| Problem |
Lines from the one containing "Instruction: Click the icon on 结算顺序 tag" through the end of the data are to be returned exactly, and no others.

Top of Extracted entries

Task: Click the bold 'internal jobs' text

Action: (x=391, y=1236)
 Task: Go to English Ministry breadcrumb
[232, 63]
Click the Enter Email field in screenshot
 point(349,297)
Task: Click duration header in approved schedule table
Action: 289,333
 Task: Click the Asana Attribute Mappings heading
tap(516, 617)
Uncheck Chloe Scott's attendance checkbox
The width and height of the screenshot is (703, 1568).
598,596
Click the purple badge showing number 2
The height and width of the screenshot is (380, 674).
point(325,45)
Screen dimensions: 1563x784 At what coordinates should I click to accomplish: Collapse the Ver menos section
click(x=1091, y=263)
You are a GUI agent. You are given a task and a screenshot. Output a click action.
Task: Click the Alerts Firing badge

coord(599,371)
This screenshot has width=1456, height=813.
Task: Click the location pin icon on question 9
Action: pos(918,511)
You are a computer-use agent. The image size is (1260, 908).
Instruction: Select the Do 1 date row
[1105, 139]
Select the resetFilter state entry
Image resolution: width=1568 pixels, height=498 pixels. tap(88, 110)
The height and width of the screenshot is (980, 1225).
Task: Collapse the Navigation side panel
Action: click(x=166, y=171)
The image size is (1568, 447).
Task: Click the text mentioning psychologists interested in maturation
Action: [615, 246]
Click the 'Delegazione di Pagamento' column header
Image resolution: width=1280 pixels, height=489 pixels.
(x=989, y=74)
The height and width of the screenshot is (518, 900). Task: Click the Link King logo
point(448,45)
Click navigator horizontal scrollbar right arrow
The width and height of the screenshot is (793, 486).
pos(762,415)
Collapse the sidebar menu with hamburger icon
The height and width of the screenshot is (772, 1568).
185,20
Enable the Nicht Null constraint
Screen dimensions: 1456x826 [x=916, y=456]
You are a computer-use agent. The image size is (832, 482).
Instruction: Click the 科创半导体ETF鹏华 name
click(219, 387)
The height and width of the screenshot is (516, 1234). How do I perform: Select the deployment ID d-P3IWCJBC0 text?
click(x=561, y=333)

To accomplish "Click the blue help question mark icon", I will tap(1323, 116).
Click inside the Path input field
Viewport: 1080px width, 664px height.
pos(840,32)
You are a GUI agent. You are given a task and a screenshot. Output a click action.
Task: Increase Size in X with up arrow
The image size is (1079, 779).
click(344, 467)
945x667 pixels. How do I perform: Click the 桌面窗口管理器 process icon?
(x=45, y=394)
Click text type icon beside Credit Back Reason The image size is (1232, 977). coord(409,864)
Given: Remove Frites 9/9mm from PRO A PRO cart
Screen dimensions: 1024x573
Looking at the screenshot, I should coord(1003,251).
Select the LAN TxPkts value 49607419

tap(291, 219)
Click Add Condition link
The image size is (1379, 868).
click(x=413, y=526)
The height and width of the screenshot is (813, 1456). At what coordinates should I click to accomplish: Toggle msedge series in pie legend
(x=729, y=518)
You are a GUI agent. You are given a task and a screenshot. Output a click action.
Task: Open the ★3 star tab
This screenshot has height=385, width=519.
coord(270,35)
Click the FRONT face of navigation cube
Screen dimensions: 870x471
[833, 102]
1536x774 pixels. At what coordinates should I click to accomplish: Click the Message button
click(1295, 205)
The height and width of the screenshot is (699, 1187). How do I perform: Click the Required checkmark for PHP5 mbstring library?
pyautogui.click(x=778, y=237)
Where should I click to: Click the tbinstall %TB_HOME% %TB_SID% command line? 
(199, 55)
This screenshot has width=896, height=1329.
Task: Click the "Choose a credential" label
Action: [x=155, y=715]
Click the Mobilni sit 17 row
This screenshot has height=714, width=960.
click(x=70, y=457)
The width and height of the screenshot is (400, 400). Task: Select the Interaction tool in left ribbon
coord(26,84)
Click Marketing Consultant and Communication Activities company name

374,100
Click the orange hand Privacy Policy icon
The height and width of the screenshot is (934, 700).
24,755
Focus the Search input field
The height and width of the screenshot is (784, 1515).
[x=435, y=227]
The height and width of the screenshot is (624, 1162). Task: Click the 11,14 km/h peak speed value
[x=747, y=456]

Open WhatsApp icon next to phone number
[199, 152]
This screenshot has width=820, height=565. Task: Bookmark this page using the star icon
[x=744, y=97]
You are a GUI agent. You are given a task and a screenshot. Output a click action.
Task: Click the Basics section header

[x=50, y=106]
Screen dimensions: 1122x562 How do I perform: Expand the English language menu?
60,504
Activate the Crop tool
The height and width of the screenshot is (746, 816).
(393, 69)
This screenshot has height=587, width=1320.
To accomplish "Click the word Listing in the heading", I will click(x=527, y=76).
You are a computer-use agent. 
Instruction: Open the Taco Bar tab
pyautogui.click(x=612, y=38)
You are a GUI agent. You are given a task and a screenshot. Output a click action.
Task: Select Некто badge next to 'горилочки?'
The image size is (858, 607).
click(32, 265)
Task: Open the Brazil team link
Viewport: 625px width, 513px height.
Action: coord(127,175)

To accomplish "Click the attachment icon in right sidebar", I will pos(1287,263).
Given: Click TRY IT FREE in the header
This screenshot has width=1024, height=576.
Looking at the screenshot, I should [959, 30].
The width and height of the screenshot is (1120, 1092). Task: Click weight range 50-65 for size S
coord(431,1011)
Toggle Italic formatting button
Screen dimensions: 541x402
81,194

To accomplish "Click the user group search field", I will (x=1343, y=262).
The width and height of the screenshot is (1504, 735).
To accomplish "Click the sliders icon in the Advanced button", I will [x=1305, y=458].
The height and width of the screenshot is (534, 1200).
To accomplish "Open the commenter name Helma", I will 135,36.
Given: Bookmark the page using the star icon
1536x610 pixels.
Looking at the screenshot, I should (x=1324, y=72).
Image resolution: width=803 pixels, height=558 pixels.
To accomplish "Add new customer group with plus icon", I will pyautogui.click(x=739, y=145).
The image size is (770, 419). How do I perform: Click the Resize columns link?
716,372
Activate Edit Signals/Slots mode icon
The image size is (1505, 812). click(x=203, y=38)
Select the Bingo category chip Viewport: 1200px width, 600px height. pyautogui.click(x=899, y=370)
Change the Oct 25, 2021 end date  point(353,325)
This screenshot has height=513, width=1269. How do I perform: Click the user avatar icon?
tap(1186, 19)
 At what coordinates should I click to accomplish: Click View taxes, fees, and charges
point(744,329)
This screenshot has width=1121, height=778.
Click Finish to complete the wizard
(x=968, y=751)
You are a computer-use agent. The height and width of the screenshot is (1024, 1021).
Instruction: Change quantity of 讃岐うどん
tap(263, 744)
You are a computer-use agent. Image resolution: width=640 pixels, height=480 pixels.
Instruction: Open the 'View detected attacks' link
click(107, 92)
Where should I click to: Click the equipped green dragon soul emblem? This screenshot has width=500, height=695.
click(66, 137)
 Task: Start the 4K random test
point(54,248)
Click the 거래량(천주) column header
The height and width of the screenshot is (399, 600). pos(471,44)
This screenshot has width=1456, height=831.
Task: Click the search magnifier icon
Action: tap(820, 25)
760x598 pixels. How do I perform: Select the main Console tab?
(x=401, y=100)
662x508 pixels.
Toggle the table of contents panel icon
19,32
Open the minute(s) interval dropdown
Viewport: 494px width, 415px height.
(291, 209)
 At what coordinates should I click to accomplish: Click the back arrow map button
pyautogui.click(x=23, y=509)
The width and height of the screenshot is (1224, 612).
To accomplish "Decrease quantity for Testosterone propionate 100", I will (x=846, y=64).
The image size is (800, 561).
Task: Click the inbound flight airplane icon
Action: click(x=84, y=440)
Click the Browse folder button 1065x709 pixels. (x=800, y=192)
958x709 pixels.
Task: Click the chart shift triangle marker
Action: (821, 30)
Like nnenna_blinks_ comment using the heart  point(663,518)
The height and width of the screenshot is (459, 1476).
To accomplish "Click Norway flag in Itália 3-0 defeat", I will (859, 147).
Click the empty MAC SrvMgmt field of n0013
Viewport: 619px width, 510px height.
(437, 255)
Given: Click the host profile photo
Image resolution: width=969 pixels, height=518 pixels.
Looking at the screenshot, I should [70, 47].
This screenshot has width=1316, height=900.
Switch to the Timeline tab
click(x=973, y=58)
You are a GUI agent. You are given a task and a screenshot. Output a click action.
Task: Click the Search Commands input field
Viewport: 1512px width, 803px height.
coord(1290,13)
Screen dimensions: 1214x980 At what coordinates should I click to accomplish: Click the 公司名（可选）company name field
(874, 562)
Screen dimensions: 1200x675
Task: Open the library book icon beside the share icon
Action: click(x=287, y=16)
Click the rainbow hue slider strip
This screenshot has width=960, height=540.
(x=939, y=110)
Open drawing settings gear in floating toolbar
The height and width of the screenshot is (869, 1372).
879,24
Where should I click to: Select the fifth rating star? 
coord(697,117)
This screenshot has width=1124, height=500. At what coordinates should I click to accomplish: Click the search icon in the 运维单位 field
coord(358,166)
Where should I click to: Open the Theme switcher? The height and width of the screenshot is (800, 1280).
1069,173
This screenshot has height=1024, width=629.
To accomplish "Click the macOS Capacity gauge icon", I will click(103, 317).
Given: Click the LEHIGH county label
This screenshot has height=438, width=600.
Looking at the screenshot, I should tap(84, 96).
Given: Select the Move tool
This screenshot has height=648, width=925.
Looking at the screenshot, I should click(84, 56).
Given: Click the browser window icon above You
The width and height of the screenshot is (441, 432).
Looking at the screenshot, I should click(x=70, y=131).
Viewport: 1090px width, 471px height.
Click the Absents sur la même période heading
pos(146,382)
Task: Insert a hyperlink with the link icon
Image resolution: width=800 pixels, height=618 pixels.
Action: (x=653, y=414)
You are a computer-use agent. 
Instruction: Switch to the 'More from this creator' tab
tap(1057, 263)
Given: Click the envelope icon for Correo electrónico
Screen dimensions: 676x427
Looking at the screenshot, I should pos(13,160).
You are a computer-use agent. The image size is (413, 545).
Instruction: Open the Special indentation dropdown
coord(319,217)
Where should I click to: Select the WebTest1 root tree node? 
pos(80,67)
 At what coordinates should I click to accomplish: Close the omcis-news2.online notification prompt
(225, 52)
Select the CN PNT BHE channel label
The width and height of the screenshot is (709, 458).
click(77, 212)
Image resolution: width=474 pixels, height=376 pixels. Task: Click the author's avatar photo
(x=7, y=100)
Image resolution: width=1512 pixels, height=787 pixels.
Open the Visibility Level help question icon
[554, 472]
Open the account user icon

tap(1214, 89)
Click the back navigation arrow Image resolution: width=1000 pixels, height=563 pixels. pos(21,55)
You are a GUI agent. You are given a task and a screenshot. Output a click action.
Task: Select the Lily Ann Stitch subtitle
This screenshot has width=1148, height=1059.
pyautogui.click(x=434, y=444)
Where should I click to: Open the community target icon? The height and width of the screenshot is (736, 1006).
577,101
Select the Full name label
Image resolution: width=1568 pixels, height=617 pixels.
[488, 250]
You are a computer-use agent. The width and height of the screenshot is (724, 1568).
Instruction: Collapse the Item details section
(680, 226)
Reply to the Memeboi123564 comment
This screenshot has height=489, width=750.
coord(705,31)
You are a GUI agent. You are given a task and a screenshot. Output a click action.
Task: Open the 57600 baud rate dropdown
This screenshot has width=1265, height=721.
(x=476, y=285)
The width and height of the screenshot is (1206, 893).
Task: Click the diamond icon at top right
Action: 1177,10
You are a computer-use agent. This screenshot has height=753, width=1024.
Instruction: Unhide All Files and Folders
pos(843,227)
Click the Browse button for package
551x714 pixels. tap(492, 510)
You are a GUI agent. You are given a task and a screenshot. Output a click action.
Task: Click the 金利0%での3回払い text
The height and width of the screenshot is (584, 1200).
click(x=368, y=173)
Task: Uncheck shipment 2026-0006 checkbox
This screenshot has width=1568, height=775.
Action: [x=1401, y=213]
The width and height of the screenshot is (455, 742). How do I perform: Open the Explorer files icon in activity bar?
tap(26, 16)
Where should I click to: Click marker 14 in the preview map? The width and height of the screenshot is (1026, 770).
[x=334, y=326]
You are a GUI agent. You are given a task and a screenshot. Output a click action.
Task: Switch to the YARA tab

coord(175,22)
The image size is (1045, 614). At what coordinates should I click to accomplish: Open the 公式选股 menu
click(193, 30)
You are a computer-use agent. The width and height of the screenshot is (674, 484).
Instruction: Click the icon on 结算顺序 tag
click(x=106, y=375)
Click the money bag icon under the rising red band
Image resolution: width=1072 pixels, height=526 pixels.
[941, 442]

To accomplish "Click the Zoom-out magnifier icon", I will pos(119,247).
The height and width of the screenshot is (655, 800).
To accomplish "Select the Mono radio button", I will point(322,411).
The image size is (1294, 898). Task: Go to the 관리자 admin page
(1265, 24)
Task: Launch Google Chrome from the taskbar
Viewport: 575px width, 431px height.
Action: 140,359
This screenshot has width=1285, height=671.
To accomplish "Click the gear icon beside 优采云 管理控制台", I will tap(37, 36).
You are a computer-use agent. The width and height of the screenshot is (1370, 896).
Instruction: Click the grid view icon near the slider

Bottom of Extracted entries

| Solution for this task |
Instruction: Click the icon on 结算顺序 tag
click(x=106, y=375)
Click the money bag icon under the rising red band
Image resolution: width=1072 pixels, height=526 pixels.
[941, 442]

To accomplish "Click the Zoom-out magnifier icon", I will pos(119,247).
The height and width of the screenshot is (655, 800).
To accomplish "Select the Mono radio button", I will point(322,411).
The image size is (1294, 898). Task: Go to the 관리자 admin page
(1265, 24)
Task: Launch Google Chrome from the taskbar
Viewport: 575px width, 431px height.
Action: 140,359
This screenshot has width=1285, height=671.
To accomplish "Click the gear icon beside 优采云 管理控制台", I will tap(37, 36).
You are a computer-use agent. The width and height of the screenshot is (1370, 896).
Instruction: Click the grid view icon near the slider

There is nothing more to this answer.